Recently, I watched the movie Up with my family, which I hadn’t seen in years. Despite it being heart warming, humorous (Squirrel!), and entertaining, I was also touched by the wisdom that came through. The main character in the movie, an elderly man named Carl, is on a mission to fulfill the dream of his recently deceased wife. He wants to get their house to Paradise Falls via helium filled balloons which are attached to his roof. At the end of the movie, Carl must choose between his wife’s dream (the past) and helping a rare mother bird return to her babies (the present). With a little help from a boy named Russell, he chooses to help the bird, but in order to do so, he literally has to let go of the past by releasing his grip on the strings of the helium balloons, letting his house float away.
The New Normal: As I talk to people during the pandemic, I often hear the phrase, “the new normal.” And, there is a lot of resistance to the new normal which shows up in various ways, but the gist of it is the same: wanting to be in the past, or to have things be the way they were, instead of being in the present, and how things are. I find myself in this place often as I get yet another notice that something I’d planned has been cancelled, or when I read about the parameters under which my son’s school will open. The new normal is different. The new normal requires masks, diligent hand washing, outdoor activities, the postponement of large group gatherings, and 6 feet of distance from people we are used to hugging.
Balancing Grief and Acceptance: As we all adjust to how are our lives are now vs. how we thought they would be, there is the need to balance our grief with acceptance. Without grief, we are denying and suppressing our losses which can lead to anxiety and depression.
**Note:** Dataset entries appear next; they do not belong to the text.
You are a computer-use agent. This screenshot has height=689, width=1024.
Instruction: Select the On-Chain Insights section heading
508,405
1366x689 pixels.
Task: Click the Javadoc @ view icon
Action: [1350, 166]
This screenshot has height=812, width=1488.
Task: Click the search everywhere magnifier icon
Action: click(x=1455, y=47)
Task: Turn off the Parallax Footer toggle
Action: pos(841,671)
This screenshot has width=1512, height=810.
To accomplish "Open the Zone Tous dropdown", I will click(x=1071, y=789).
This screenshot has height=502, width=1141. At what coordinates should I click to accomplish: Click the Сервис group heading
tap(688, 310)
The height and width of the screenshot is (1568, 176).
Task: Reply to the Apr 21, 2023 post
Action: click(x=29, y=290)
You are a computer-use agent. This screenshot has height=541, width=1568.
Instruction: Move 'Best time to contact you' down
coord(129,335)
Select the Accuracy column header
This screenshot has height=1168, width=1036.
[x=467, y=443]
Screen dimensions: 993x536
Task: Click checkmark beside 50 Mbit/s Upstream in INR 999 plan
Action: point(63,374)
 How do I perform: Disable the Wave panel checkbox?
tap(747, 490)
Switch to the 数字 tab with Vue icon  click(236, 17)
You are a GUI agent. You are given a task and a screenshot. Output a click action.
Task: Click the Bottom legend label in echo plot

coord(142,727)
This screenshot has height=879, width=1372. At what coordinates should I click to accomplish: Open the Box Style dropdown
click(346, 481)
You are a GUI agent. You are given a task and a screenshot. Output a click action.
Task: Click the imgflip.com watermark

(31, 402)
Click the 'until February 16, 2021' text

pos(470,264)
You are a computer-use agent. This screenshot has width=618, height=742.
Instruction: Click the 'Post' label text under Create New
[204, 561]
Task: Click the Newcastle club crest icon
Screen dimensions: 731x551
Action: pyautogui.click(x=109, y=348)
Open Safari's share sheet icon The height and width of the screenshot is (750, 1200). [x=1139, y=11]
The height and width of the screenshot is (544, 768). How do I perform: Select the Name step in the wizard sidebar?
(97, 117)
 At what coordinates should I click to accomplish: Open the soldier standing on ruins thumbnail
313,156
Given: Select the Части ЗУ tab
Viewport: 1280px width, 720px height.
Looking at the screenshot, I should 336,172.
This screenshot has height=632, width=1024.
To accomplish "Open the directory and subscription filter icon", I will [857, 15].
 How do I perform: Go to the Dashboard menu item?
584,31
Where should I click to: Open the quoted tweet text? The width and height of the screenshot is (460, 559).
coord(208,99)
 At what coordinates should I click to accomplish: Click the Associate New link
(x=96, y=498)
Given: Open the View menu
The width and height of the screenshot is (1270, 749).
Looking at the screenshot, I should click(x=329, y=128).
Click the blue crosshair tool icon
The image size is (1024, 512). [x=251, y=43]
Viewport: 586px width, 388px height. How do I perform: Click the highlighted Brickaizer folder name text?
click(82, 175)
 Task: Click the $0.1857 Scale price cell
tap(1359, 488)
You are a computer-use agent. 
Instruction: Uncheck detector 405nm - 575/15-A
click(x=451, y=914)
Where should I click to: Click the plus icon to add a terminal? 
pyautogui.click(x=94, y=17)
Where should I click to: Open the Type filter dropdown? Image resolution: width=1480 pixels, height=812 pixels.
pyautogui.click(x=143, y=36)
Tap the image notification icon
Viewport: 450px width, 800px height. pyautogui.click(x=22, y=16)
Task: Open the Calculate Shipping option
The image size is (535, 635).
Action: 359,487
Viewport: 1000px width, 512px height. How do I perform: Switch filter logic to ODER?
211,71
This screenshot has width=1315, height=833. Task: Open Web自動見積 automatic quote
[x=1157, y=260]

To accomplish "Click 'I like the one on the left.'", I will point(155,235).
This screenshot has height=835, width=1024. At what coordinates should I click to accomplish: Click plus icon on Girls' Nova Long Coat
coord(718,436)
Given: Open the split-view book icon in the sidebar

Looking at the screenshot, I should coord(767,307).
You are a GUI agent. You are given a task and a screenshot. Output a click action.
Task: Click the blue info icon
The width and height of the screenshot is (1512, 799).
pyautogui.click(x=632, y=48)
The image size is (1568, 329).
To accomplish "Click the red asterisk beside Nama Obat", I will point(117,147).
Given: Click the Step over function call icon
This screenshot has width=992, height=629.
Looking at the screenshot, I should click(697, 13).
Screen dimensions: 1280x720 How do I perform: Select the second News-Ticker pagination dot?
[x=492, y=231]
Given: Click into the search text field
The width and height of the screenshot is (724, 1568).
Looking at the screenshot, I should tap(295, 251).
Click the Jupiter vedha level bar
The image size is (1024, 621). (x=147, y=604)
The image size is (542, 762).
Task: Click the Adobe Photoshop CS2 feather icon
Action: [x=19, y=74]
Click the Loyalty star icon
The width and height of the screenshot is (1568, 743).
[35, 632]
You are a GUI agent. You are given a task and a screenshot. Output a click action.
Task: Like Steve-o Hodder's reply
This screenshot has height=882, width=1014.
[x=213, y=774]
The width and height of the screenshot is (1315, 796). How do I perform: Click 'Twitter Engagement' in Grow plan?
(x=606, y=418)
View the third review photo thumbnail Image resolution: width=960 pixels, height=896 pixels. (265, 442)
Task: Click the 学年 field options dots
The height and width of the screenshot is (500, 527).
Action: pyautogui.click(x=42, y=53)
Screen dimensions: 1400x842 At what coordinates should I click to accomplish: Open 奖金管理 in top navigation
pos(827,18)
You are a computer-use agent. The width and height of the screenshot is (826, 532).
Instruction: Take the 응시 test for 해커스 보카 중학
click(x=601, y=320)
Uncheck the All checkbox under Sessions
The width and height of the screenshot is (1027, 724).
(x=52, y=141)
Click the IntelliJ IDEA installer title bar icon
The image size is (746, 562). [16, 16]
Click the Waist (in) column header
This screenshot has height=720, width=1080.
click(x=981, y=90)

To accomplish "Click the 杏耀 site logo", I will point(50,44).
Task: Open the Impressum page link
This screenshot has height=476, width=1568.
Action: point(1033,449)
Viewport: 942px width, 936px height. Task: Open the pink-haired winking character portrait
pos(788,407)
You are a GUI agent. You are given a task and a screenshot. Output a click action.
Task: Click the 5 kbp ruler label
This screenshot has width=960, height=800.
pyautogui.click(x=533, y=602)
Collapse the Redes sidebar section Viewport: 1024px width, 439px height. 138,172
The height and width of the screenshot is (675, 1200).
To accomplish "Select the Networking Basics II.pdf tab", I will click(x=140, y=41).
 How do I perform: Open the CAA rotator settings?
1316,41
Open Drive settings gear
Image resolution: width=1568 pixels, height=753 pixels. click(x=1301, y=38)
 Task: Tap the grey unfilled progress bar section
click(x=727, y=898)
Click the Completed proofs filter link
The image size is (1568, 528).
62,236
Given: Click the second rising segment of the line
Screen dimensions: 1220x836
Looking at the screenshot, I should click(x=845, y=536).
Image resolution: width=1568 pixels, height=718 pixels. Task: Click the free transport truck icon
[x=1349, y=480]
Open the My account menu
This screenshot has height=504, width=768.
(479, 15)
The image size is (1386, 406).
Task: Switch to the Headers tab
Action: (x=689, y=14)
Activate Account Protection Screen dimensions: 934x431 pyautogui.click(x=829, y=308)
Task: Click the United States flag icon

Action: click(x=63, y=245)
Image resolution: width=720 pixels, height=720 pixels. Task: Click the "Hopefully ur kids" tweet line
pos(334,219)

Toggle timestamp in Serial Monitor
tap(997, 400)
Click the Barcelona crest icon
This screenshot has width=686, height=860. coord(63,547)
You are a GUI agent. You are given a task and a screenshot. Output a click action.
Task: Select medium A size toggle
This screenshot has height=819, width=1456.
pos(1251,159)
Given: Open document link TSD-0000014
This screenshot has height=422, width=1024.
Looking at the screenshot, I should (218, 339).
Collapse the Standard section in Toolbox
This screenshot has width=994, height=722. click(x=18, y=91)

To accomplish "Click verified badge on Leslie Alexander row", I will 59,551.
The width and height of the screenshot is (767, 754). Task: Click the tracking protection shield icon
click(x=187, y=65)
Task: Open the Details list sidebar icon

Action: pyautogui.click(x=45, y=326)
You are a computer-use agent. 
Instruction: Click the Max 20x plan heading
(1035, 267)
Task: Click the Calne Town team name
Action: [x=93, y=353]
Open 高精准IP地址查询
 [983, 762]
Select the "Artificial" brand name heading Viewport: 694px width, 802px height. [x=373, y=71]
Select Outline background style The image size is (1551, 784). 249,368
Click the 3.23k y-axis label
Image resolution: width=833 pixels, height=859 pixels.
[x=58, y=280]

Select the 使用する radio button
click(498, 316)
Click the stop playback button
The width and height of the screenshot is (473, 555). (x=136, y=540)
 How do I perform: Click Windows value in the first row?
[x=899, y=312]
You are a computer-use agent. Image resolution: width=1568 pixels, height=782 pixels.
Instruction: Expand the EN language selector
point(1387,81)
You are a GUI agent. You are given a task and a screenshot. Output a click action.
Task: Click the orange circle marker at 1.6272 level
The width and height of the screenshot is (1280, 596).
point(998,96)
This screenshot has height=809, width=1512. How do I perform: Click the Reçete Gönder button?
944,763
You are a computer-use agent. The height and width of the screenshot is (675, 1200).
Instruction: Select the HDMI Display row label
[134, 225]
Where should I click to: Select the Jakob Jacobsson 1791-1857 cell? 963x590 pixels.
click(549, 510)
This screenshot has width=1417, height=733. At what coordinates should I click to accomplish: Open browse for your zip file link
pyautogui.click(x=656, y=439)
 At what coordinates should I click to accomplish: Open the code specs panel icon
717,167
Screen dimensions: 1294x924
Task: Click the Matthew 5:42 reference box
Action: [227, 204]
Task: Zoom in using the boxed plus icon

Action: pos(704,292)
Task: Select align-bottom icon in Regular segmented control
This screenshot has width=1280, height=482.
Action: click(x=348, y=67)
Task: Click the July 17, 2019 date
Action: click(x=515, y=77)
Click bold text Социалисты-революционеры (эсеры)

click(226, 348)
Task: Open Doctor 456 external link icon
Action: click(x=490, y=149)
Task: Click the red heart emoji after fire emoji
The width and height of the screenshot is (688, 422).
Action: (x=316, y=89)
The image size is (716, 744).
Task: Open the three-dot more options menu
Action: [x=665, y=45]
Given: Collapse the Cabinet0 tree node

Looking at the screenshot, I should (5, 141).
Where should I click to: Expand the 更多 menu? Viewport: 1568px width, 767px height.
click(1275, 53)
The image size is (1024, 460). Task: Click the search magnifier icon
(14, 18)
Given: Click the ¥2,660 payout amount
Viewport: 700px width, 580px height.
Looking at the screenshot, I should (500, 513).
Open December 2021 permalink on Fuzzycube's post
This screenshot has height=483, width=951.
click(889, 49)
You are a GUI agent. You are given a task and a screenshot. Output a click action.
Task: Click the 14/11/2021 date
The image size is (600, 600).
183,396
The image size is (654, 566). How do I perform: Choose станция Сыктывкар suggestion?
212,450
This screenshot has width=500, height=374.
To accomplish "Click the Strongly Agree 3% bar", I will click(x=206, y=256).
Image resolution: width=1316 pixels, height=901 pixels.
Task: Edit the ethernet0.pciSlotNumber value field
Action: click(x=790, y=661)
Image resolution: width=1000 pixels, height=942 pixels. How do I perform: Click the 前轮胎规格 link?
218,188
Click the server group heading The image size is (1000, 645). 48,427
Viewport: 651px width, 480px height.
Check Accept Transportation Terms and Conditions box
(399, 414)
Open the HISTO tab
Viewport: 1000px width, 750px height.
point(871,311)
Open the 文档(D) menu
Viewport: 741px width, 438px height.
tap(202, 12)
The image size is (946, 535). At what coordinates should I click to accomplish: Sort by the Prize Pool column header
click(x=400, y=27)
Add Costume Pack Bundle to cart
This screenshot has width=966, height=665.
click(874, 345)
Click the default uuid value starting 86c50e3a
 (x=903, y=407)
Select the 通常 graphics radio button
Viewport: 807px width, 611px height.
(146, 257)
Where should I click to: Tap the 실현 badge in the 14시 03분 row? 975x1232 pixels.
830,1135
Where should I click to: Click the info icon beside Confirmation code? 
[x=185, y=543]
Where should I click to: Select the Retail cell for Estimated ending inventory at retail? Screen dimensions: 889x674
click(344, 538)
Without acceptance, we are denying our present moment reality, and missing what joy, gifts, and experiences can emerge in the new normal.
Grief: Our culture has little time or patience for grief. I see this playing out as people desperately want to rush back to their lives, even if it includes behavior that can endanger themselves and/or others, ultimately causing the very thing they are trying to avoid. The root cause of a lot of the virus spikes we are currently seeing is, perhaps, the desire to avoid grief. What would happen if we accepted it, allowed it, and felt it? Might we actually move through this pandemic more quickly, with less suffering and less death?
Acceptance: There is really very little we have control over, a truth being shown to us right now in a big way. Accepting what is instead of shaking our fist at it is the sanest approach. We want it to be different, sure. But it’s not. Eckhart Tolle puts it this way, “Whatever the present moment contains, accept it as if you had chosen it. Always work with it, not against it. Make it your friend and ally, not your enemy. This will miraculously transform your whole life.”
Being in the Present: We all want relief from our suffering. By denying our present reality however, we often create more instead of less. Our charge right now is to adapt, and to work with our currently life circumstances rather than push against them. Take a few moments to look at what helium balloon strings you are gripping that are keeping you in the past. How can you let go? What energy does that free up for you in the present moment? An example from my own life is I’ve given up the comfort of my indoor office to see people at a distance outside. Because of this, for the first time in my life I’ve had the delight of watching Western Tanagers who are nesting in the trees under which I sit with clients. When my mind travels to the future, “But what are you going to do in the winter?” my practice is to reel it back in, to the here and now. The bright orange and yellow streaks against the blue sky help.